From 1960 through 1978 Mechner applied his technology to the creation of large-scale training systems and manpower development programs for governmental agencies in the United States and Brazil. In 1970 he worked with the Carnegie Corporation's Children's Television Workshop project in the original design of certain aspects of the Sesame Street television. As a consultant to UNESCO from 1963 to 1965 he introduced his technology for the modernization of secondary school physics teaching in South America and chemistry teaching in Asia. In 1967 he founded Media Medica, Inc. through which he introduced the use of instructional materials for patient education. Through his company Universal Education Corporation, which he founded in 1968, he developed and installed innovative statewide early childhood development and educational daycare programs for Pennsylvania, Georgia, Nebraska, and Alabama. In 1969 he joined the White House's National Goals Research Staff. In 1971 he testified before the Senate Finance Committee on the importance of early childhood development and educational day care regarding the Mondale-Brademas Comprehensive Child Development Act of 1971, which was passed by the Congress and then vetoed by President Nixon.

In 1968 he founded the Paideia School, an innovative K–12 independent school that he operated until 1973 in Armonk, NY. This school, based on ideas of John Dewey, Jerome Bruner, and Fred S. Keller, provided the original model for the Paideia Personalized Education approach on which the Mechner Foundation's Queens Paideia School in Long Island City, NY, was based. From 1975 to 1977 he developed a computerized information storage and retrieval system and search engine for the Brazilian Government agency Instituto de Pesquisas Technologicas.

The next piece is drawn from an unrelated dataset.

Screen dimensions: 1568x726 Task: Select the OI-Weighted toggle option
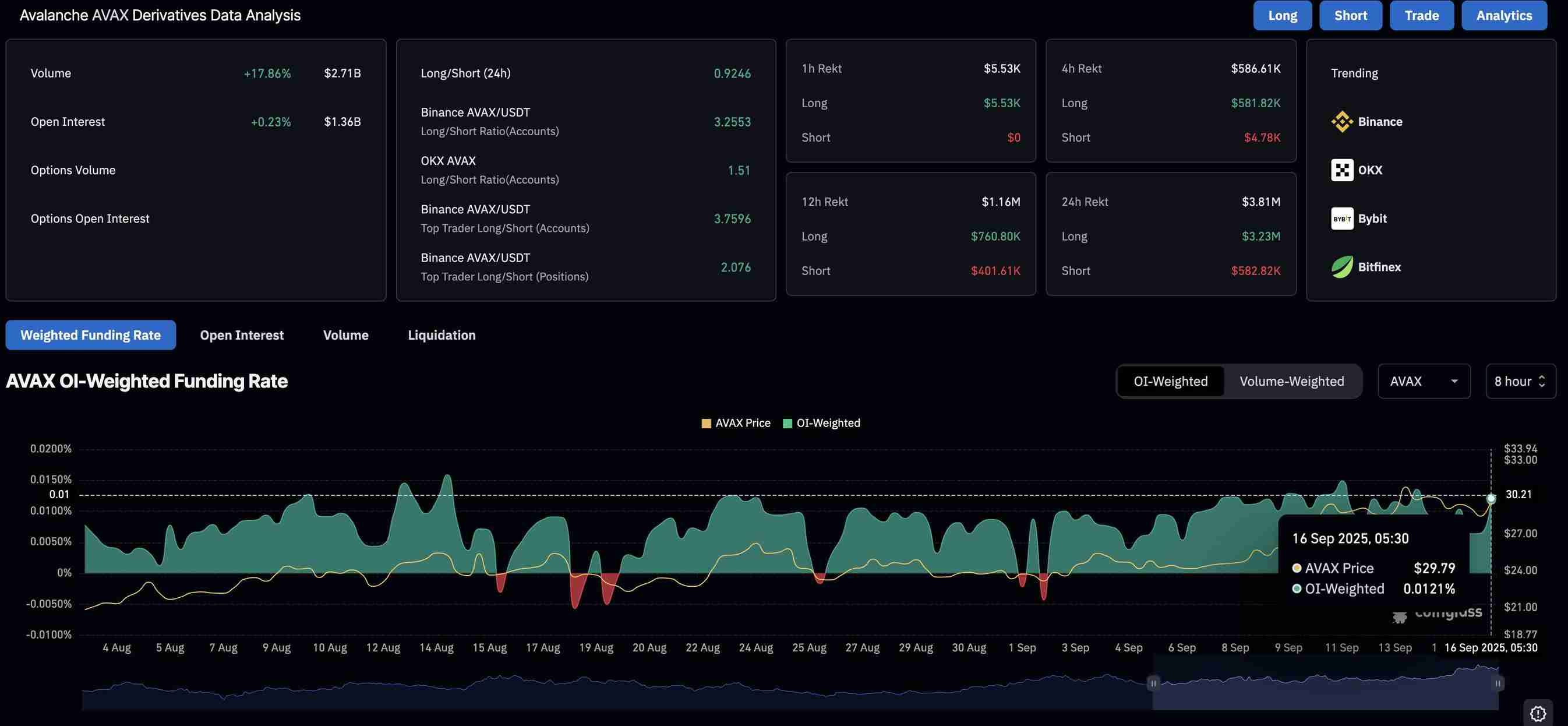1170,381
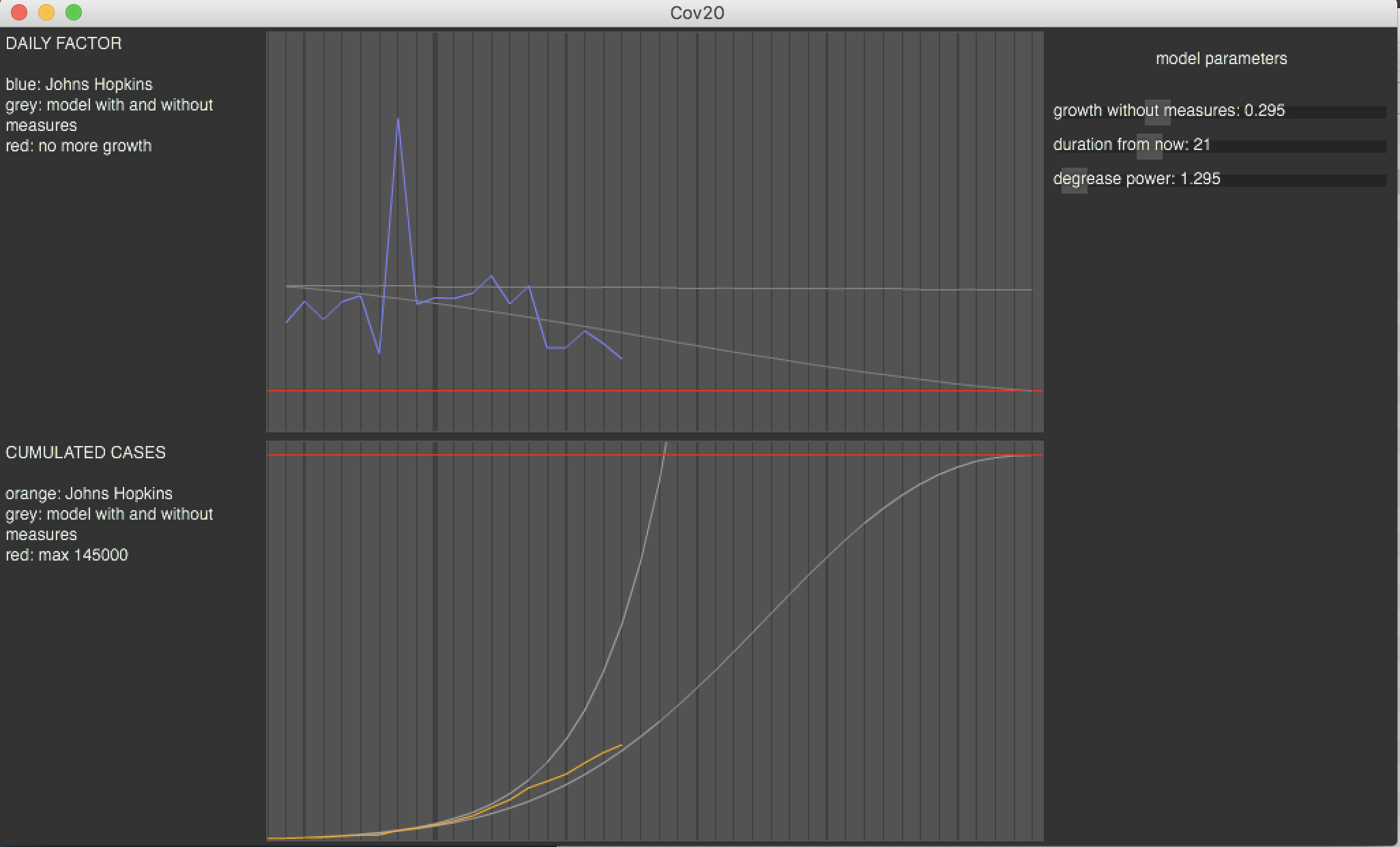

== The Mechner Foundation ==
In 1960 Mechner formed the New York State nonprofit company Institute for Behavior Research, the antecedent of the Mechner Foundation that Mechner founded in 1997. Mechner has published numerous technical papers and articles and has lectured and taught courses at dozens of national and international conferences and universities. As President of the Mechner Foundation, he sponsored collaborative research projects in the field of behavioral science with several major universities. [37] He provided the initial funding for the Blacksmith Institute and founded Queens Paideia School. The Mechner Foundation also carried out an extensive basic research program of its own over a 12-year period. Mechner has been a trustee of the Cambridge Center for Behavioral Studies since 1985.

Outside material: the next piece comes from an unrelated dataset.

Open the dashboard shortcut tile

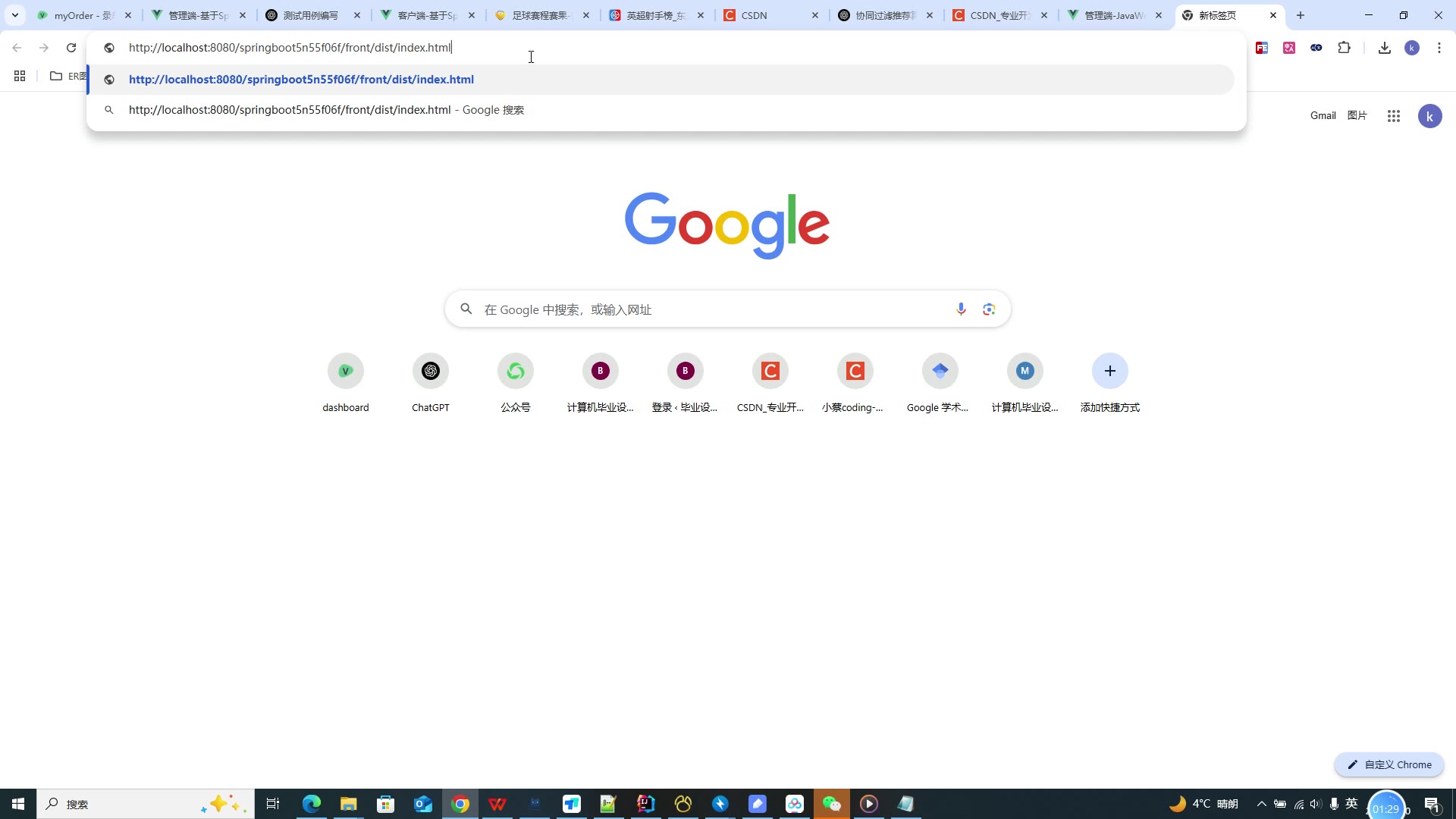tap(346, 372)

== Business Enterprises ==
Since 1960 Mechner has funded his scientific research work through businesses that he founded and built based on some type of innovative technology. In addition to those described above, Mechner businesses have included Chyron Corporation, which he founded with engineer Eugene Leonard (1966) and was best known for its digital graphics generators used in the broadcast industry; TeleSession Corporation (1970); EDUTEC, S.A. in Brazil (1973); General Clutch Corp. with physicist Dr. Martin Waine (1980); TorqMaster, Inc. with Dr. Martin Waine (1996); and Pragma Financial Systems, LLC (2002) with David Mechner.